* [Challenge]
Convert the data below into a JSON list of strings, with each non-blank line as its own string and blank lines omitted.

* [Information supplied]
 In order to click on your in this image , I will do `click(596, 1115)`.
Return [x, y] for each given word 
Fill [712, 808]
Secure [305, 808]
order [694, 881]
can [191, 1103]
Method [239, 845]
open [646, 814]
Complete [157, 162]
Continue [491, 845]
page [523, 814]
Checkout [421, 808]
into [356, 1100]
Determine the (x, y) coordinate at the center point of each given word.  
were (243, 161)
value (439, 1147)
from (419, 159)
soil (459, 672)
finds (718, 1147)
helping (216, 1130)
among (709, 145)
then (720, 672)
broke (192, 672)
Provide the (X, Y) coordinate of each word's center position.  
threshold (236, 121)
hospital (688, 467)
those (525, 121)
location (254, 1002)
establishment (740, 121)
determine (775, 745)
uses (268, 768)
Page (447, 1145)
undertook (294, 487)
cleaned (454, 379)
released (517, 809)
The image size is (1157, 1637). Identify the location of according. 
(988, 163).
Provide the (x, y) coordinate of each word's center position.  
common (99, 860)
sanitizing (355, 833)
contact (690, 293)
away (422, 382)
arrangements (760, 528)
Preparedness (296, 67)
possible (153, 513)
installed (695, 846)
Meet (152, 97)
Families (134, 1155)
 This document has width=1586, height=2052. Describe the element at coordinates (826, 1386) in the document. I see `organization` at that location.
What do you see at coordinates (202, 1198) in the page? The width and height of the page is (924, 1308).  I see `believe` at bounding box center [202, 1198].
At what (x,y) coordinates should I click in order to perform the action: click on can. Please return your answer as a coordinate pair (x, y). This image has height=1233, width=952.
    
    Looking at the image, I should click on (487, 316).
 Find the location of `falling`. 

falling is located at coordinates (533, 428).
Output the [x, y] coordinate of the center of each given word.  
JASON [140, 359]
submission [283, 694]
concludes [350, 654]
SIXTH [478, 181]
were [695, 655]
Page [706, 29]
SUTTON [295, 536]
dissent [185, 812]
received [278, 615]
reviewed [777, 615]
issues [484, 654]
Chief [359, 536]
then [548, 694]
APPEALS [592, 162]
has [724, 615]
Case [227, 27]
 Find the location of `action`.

* [Complete output]
[
  " In order to click on your in this image , I will do `click(596, 1115)`.",
  "Return [x, y] for each given word ",
  "Fill [712, 808]",
  "Secure [305, 808]",
  "order [694, 881]",
  "can [191, 1103]",
  "Method [239, 845]",
  "open [646, 814]",
  "Complete [157, 162]",
  "Continue [491, 845]",
  "page [523, 814]",
  "Checkout [421, 808]",
  "into [356, 1100]",
  "Determine the (x, y) coordinate at the center point of each given word.  ",
  "were (243, 161)",
  "value (439, 1147)",
  "from (419, 159)",
  "soil (459, 672)",
  "finds (718, 1147)",
  "helping (216, 1130)",
  "among (709, 145)",
  "then (720, 672)",
  "broke (192, 672)",
  "Provide the (X, Y) coordinate of each word's center position.  ",
  "threshold (236, 121)",
  "hospital (688, 467)",
  "those (525, 121)",
  "location (254, 1002)",
  "establishment (740, 121)",
  "determine (775, 745)",
  "uses (268, 768)",
  "Page (447, 1145)",
  "undertook (294, 487)",
  "cleaned (454, 379)",
  "released (517, 809)",
  "The image size is (1157, 1637). Identify the location of according. ",
  "(988, 163).",
  "Provide the (x, y) coordinate of each word's center position.  ",
  "common (99, 860)",
  "sanitizing (355, 833)",
  "contact (690, 293)",
  "away (422, 382)",
  "arrangements (760, 528)",
  "Preparedness (296, 67)",
  "possible (153, 513)",
  "installed (695, 846)",
  "Meet (152, 97)",
  "Families (134, 1155)",
  " This document has width=1586, height=2052. Describe the element at coordinates (826, 1386) in the document. I see `organization` at that location.",
  "What do you see at coordinates (202, 1198) in the page? The width and height of the page is (924, 1308).  I see `believe` at bounding box center [202, 1198].",
  "At what (x,y) coordinates should I click in order to perform the action: click on can. Please return your answer as a coordinate pair (x, y). This image has height=1233, width=952.",
  "    Looking at the image, I should click on (487, 316).",
  " Find the location of `falling`. ",
  "falling is located at coordinates (533, 428).",
  "Output the [x, y] coordinate of the center of each given word.  ",
  "JASON [140, 359]",
  "submission [283, 694]",
  "concludes [350, 654]",
  "SIXTH [478, 181]",
  "were [695, 655]",
  "Page [706, 29]",
  "SUTTON [295, 536]",
  "dissent [185, 812]",
  "received [278, 615]",
  "reviewed [777, 615]",
  "issues [484, 654]",
  "Chief [359, 536]",
  "then [548, 694]",
  "APPEALS [592, 162]",
  "has [724, 615]",
  "Case [227, 27]",
  " Find the location of `action`."
]